Exercise 1: Reproduce the post about spiritual roots between "And if you’ve" and "place to start!", inclusive, switching "website" to "blog".
Exercise 2: According to the post about spiritual roots, which places in Boise show off trees?

Have you ever stopped to assess your pastoral sisters and pondered why some of us thrive in the ministry while others flounder?  When someone we’ve known and respected makes choices that are unexpected and devastating, we seek answers.  If for no other reason than to prevent ourselves from taking the same tragic course.  Appearances are deceiving, and as we gain experience and wisdom we learn not to unconditionally accept what appears to be.  Because what appears to be is not the whole story, God looks directly into our heart for the accurate picture.

An illustration on this truth was brought home last summer when a huge wind storm hit Boise.  Boise’s nickname is City of Trees. We have a long love affair with trees and every yard, corner lot, park and sidewalk flaunts wonderful speciments that add beauty to our town.  In a span of four hours last August, a devastating number of our trees were destroyed.  Morning light revealed them lying on the ground, leaning against houses, crushing roofs or cars, and blocking roads.

While the winds had exceeded gusts of eighty miles an hour, we had withstood winds like that and stronger in previous years, so we asked Why had this wind brought down so many trees?

It was discovered that modern irrigation was the culprit.  A practice of watering our lawns regularly had trained the trees to spread out their roots and drink the surface water instead of drilling down to drink from the water table.  The deep nourishment that would have provided roots for stability was not accessed.  And in adversity they toppled.

Keep this lesson in mind this New Year.  We can sit in the pew all polished and pressed, attend conferences smiling brightly, but if we do not have any spiritual depth, we will fall when the storm comes.  Nourish your spiritual roots this year and remain strong.

And if you’ve already been aware of the necessity for this in your life.  Tell us, what do you do to nourish your spiritual roots?

  1. January 19th, 2011 at 05:32 | #1

    Thank you for transparency and providing real encouragement for pastor’s wives. You are right! There is definitely not much out there! Your website is refreshing!
    I am preparing a devotional for a pastor’s wives tea coming up in a couple of weeks and wanted to find some uplifting thoughts and ideas for these dear women. Your website was a great place to start!

  2. Jamie
    January 29th, 2011 at 08:20 | #2

    I loved the tree analogy, I may use it sometime in my teaching. Thank you very well written.

Element and text position data
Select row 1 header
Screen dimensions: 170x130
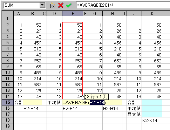[x=8, y=19]
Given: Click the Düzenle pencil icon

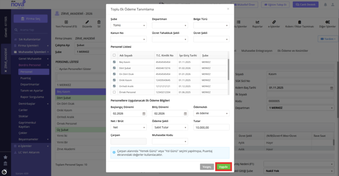Looking at the screenshot, I should pyautogui.click(x=87, y=22).
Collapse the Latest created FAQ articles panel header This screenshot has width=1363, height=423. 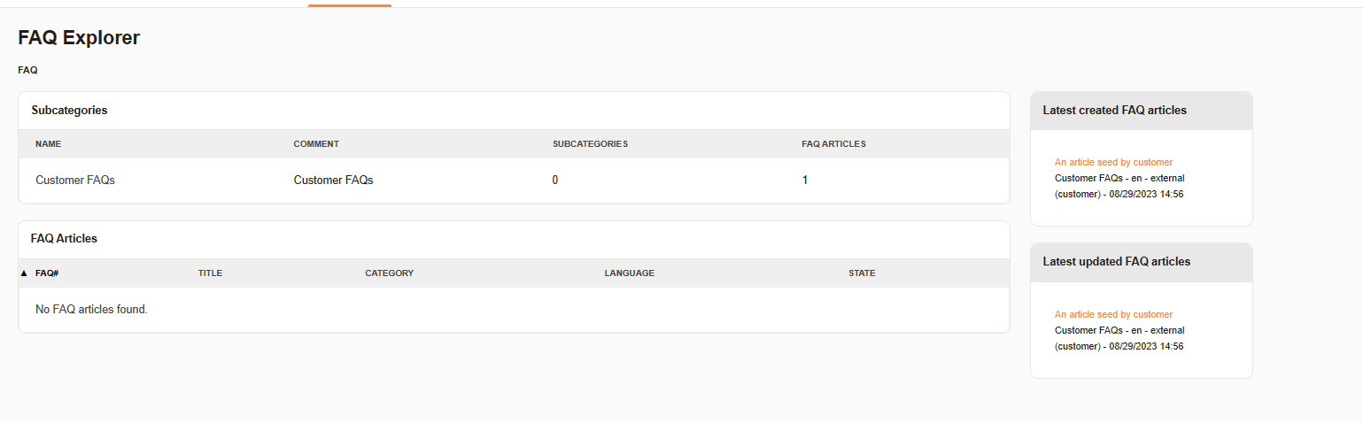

Task response 1:
And if you’ve already been aware of the necessity for this in your life.  Tell us, what do you do to nourish your spiritual roots?

  1. January 19th, 2011 at 05:32 | #1

    Thank you for transparency and providing real encouragement for pastor’s wives. You are right! There is definitely not much out there! Your blog is refreshing!
    I am preparing a devotional for a pastor’s wives tea coming up in a couple of weeks and wanted to find some uplifting thoughts and ideas for these dear women. Your blog was a great place to start!

Task response 2: yard, corner lot, park, sidewalk